[Exercise directions]
Write out exactly the lines from the one containing "Given: Click the diamond" to the end of the material, both ends included, and nothing else. Leave pictures out.

[Data shown]
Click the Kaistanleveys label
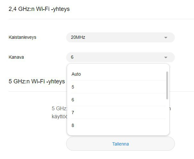Screen dimensions: 194x159 22,37
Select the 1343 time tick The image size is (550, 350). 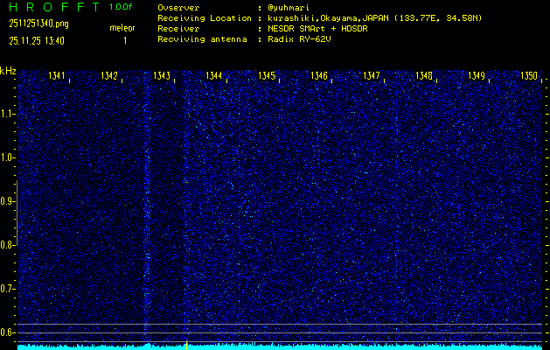click(x=162, y=76)
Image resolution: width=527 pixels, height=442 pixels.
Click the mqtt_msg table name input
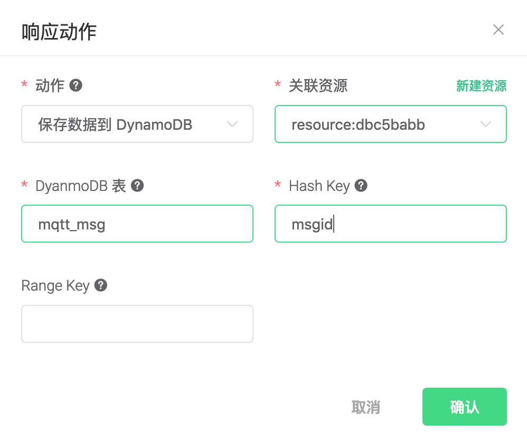click(x=137, y=224)
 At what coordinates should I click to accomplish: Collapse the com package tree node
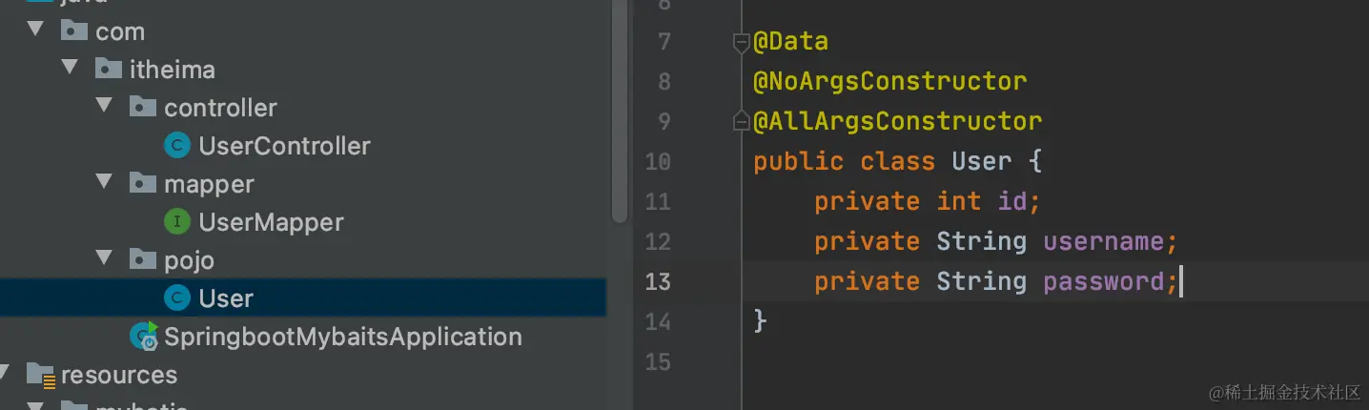(x=36, y=31)
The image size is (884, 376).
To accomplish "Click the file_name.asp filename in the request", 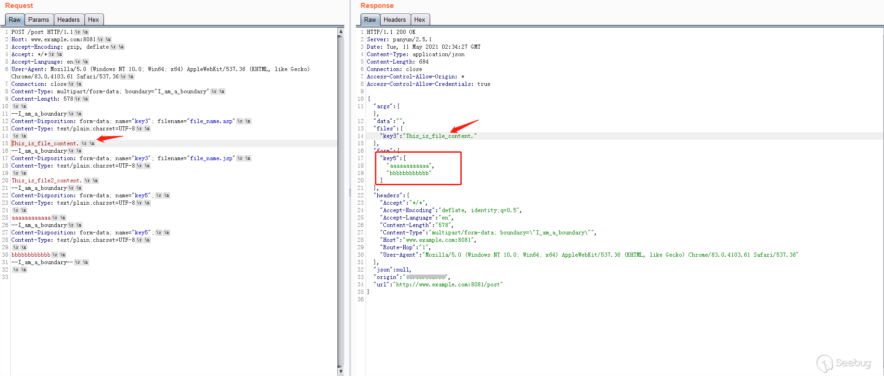I will coord(211,121).
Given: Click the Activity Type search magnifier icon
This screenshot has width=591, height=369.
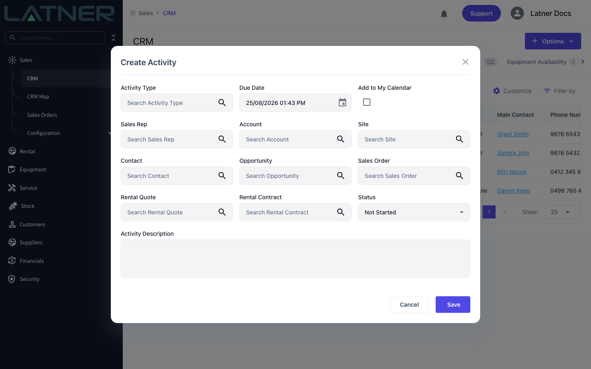Looking at the screenshot, I should [222, 103].
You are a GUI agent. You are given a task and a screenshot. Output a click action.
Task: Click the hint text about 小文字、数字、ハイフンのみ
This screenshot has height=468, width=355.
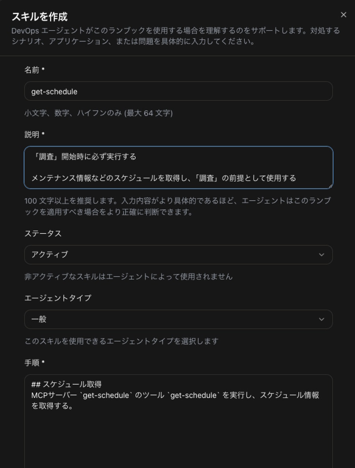(x=98, y=113)
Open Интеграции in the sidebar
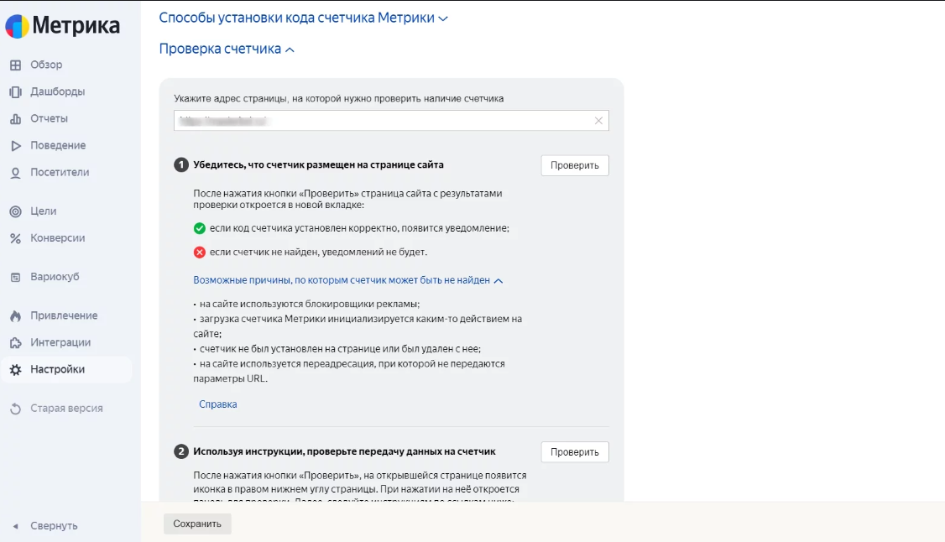The image size is (945, 542). tap(60, 342)
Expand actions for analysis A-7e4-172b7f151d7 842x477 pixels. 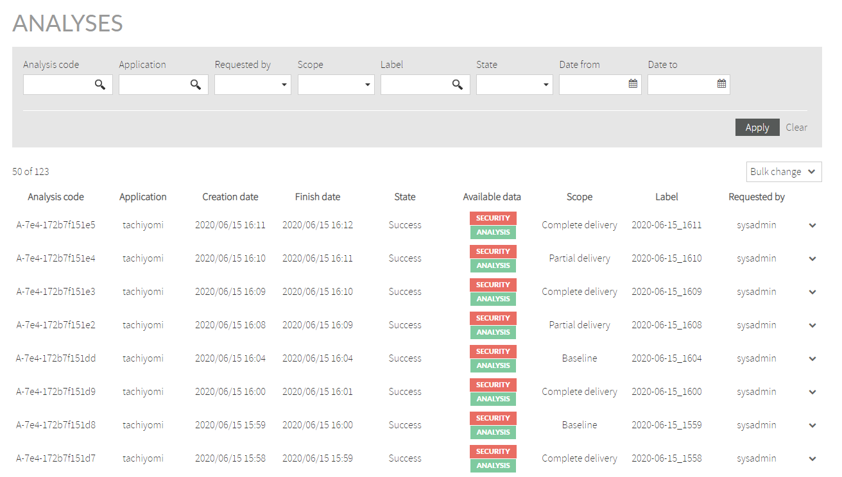(812, 458)
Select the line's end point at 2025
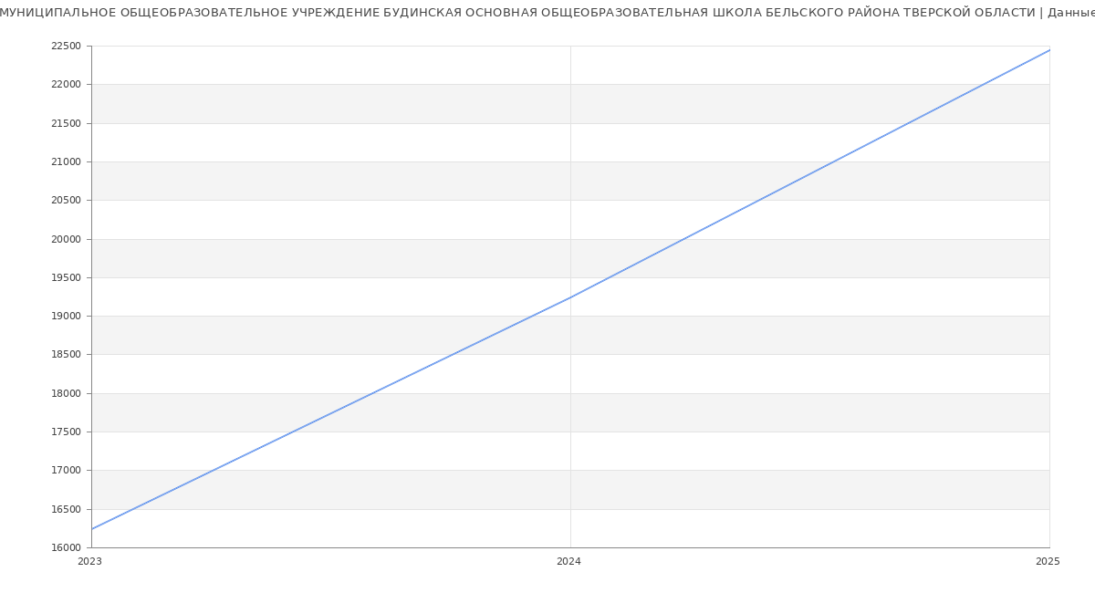 coord(1048,50)
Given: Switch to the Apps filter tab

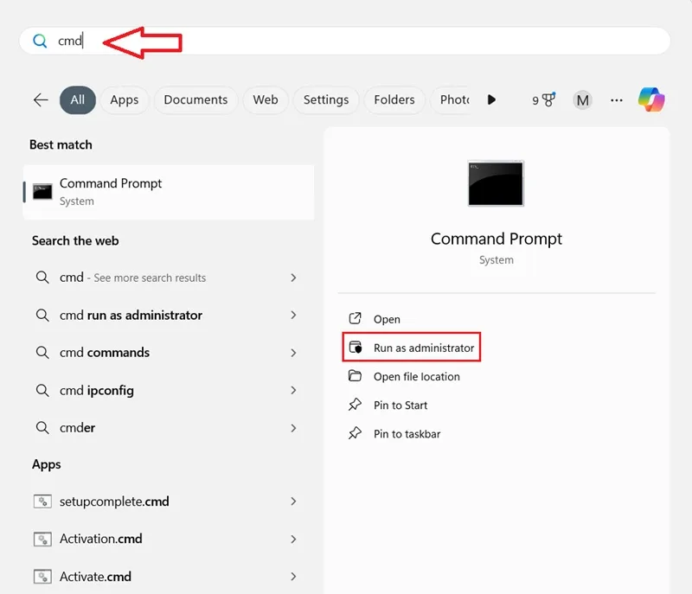Looking at the screenshot, I should (x=125, y=100).
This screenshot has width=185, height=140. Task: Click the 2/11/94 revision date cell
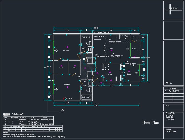coord(168,91)
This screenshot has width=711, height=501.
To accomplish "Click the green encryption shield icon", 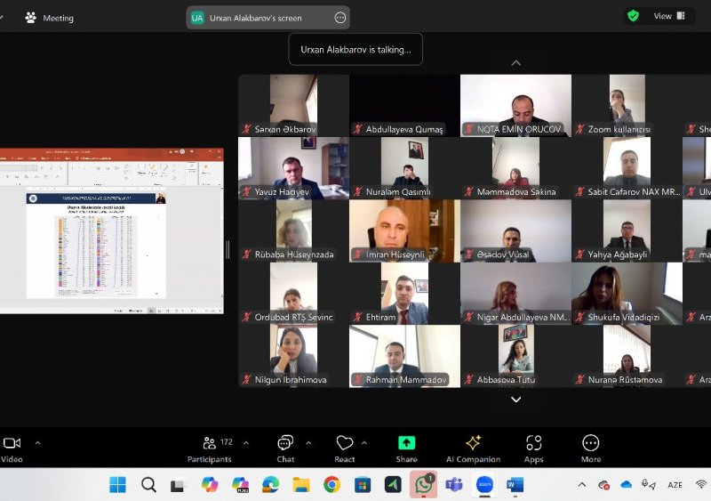I will click(633, 16).
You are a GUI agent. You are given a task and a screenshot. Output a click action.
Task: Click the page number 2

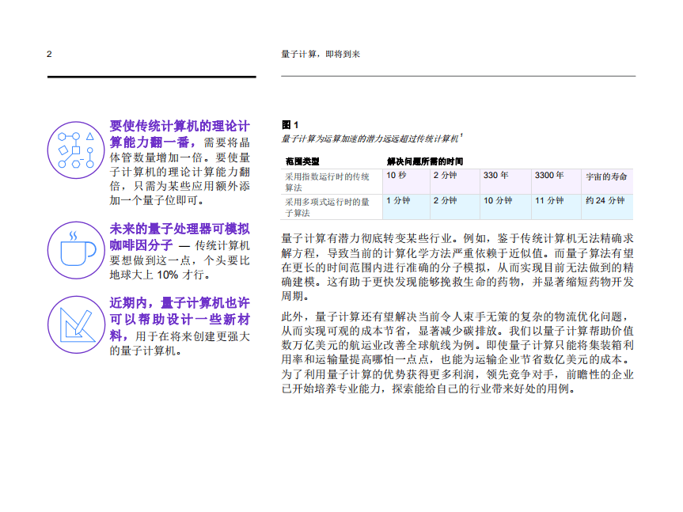tap(49, 54)
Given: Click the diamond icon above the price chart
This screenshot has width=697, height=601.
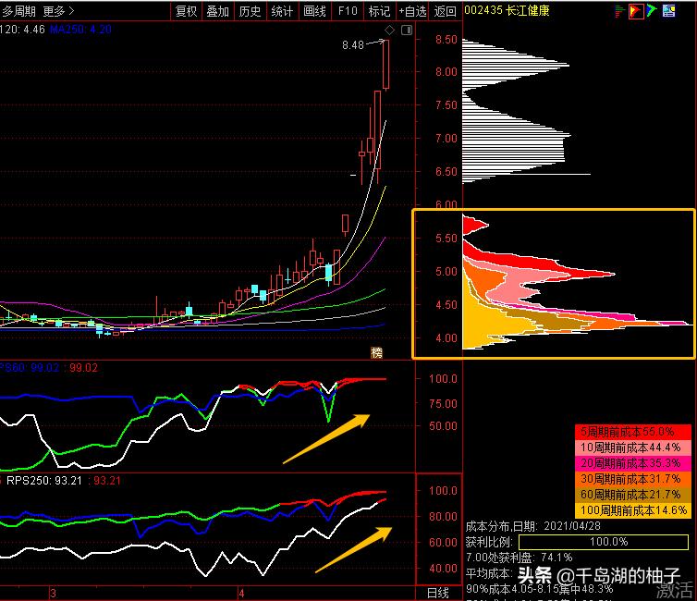Looking at the screenshot, I should (390, 31).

[Task answer]
Given: Click the diamond icon above the price chart
This screenshot has width=697, height=601.
Looking at the screenshot, I should (390, 31).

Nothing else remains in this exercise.